Published By Feedzy
With the global economy rattled as a result of the national lockdown, border closures and supply chain breakages, concerns are rising about local businesses and financial prospects for the future of small enterprises. While investors flee problematic waters, there isn’t a certain opportunity for them to go to.
Bitcoin, which has become one of the newer popular safe haven assets, recently saw a nearly 6% drop in value from steadily trading around the $11,000 mark. However, despite the fall, it’s worth noting that both gold and the S&P 500 fell at the same time, pointing towards an investment market decline overall, rather than simply volatility in the cryptocurrency market.
Comparing crypto to S&P 500 performance
Looking at the technical perspective, the Chicago Board Options Exchange (CBOE) Volatility Index indicates that the implied volatility of the S&P 500 market has seen a dramatic rise in just over two months. Investor experts believe that this could lead to a crash in the market, similar to March’s decline. The Volatility Index rose to above the $30.00 USD mark, which is usually only seen in global events of shock, such as major wars or international crisis related to terrorism.
Bitcoin, despite the dip, has remained more stable than recent years, holding around the range around $10,000 USD steadily.
Recent activity: Bitcoin vs gold
Gold also saw a recent plummet, hitting the lowest mark seen in the past two months. It also does not stands as the only precious metal in the market with silver taking a massive knock. Experts believe that the recent waning interest in the precious metals might be related to investors looking to add U.S. Dollar backed options to their portfolios.
However, this being said, investors have been cautious to turn to fiat currencies as safe havens given the instability of the global economy. The pandemic and the resultant economic obstacles have taken a toll on the world’s leading currencies including the Euro, the Japanese Yen and the Swiss Franc.
Bitcoin’s movement with the upcoming election
It is highly likely that the markets will be influenced by the upcoming election and national debates for the United States presidency. This is especially the case given current US president Donald Trump’s strong aversion to Bitcoin and the cryptocurrency industry. Joel Edgerton, CEO of cryptocurrency exchange bitFlyer, commented on this, saying that the cryptocurrency market might be in for major volatility:
“The price movement is mainly driven by institutional business with retail customers continuing to buy the dips and accumulate assets. A key point to watch is the possible effect of the US election and if that changes the Fed’s response from its current very accommodative stance to a more normal stance.”
Bitcoin investment attractive owing to scarcity
Historically, as the U.S. Dollar sinks, the price of Bitcoin rises. The inverse correlation seems to stand as a mark that investors tend towards the cryptocurrency as a safe-haven asset to hedge against falling fiat prices, but analysts suggest that this might not always be the case. As commented by Sam Tabar, individuals might tend towards cryptocurrency in isolation from the dollar as the digital asset market becomes more prominent. Moreover, he believes that the limited supply of Bitcoin – similar to that of gold and other commodoties – has an impact on the price and movement of the token too.
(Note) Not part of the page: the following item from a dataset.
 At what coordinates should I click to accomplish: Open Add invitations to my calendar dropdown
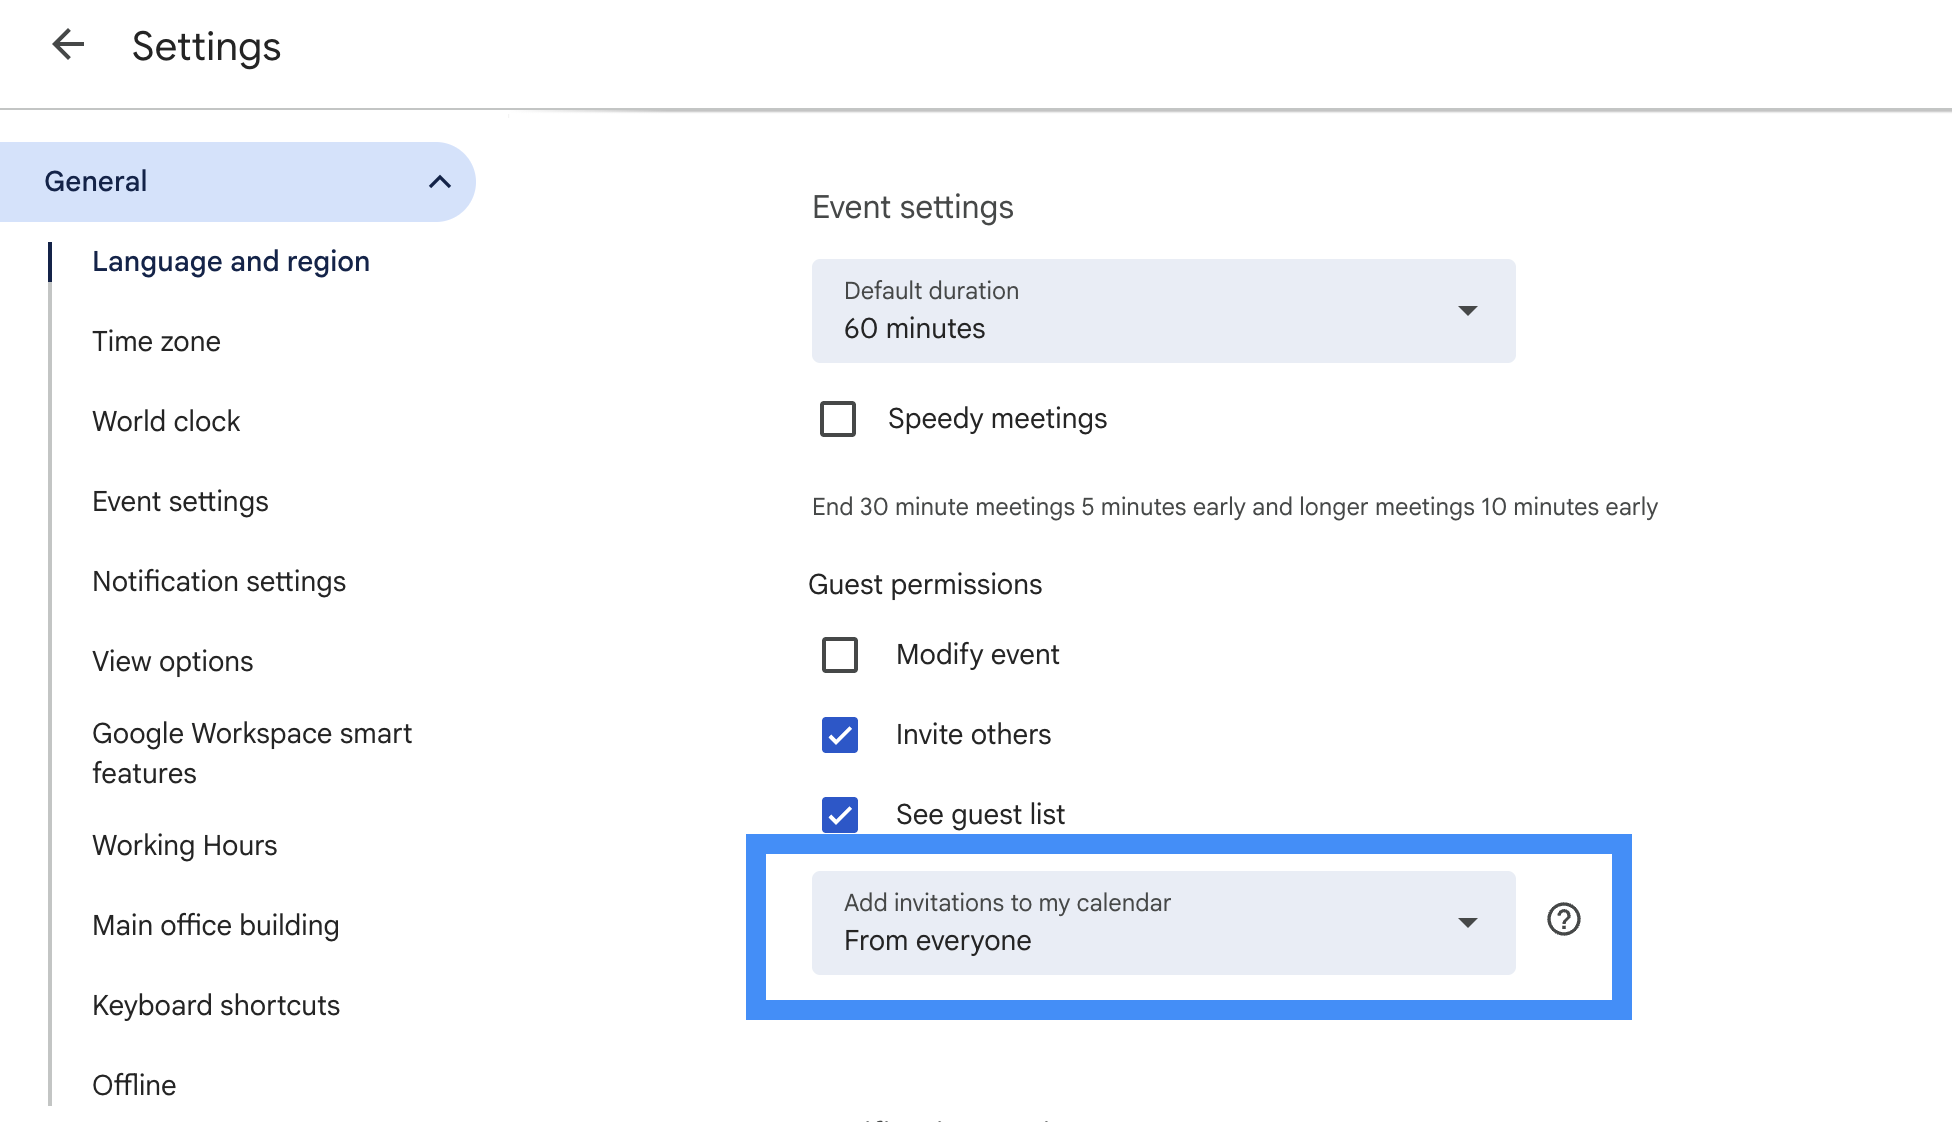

He offered that with time, “people will become increasingly more aware of the digital asset space, and that sophistication will decrease the correlation to traditional markets… As for commodities and gold especially, I agree with the narrative of scarce resources. Looking at the unique stimulus packages that have been launched in most of the world’s largest economies you could have expected such a move. I think in the crypto space, this narrative only holds for Bitcoin and not for any other cryptocurrency.”